Having watched the Jetsons as a kid, I was sure by now I would have a flying car and a robot who did all my housework. I’m still waiting on my flying car, but with Roombas and iMow, we do have the robots to do some of our household chores (but without the sassiness of Rosie). 

For this issue’s special report, we decided to take out our crystal ball and look at what agriculture, and more specifically the farm equipment dealership business, will look like in 2030. A large part of that will be driven by the changing demographics of customers and how they want to do business and their expectations of the dealer. 

While a lot may change, one thing young farmers say won’t change is their expectations for strong customer service from their dealers. Proving the value and ROI of an equipment purchase will also continue to grow in importance.  

But, as Paige Wittman, co-owner of Miller Wittman Retail Design Group, a firm who works with designing facilities for dealers, by 2030 dealers will have 4 generations of customers coming into their stores. That means being focused on technology for the younger generations, but also taking things like ADA compliance into consideration for the older generations, she says. Another component to that is the equipment itself and other technological advances (think drone parts delivery).

Electric vehicles (EV), while only a small percentage of today’s market, are becoming more prevalent. I’ve started to see charging stations pop up at some gas stations, but they are by no means commonplace yet. But, how far off are we? And when does EV technology make the jump to the ag equipment world?

According to a report on the electric vehicle market by MarketsAndMarkets, in 2019 the EV market had 3,269,671 units worldwide, and is projected to reach nearly 27 million by 2030. Adoption will likely be slower in agriculture, but the work is already being done. In fact, back in 2017 Ag Equipment Intelligence reported on steps some OEMs were taking in developing electric-powered tractors, including the Fendt e100 Vario and Deere’s SESAM (Sustainable energy Supply for Agricultural Machinery) all-electric tractor. They are far from being on every farm at this point, but the R&D work is being done that suggests that day may be sooner rather than later. That shift to battery powered equipment will mean that the skills required for service equipment will continue to evolve. 
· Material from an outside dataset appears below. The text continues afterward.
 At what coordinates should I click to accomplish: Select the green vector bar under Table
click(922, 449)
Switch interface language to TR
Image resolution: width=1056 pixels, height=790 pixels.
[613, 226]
As the technology on equipment evolves (be it with electrification or autonomy), the expectations and requirements of the service department will evolve as well and facilities may need to incorporate charging stations, whether that’s for customer and staff vehicles or the equipment they are selling and servicing. 

Do you think what you sell at your dealership today will be the same as what you are selling in the future? CoBank analyst Ken Zuckerburg doesn’t think so. He predicts that in the future, dealerships are going to have to sell more than iron, and that includes things like seed and chemicals an selling services like custom application. You can read more of his predictions.

Right now, there may be more questions than answers to what the future of the ag equipment business looks like. But, dealers will need to be nimble as they work with customers still committed to the old way and those who are eager to jump into the future.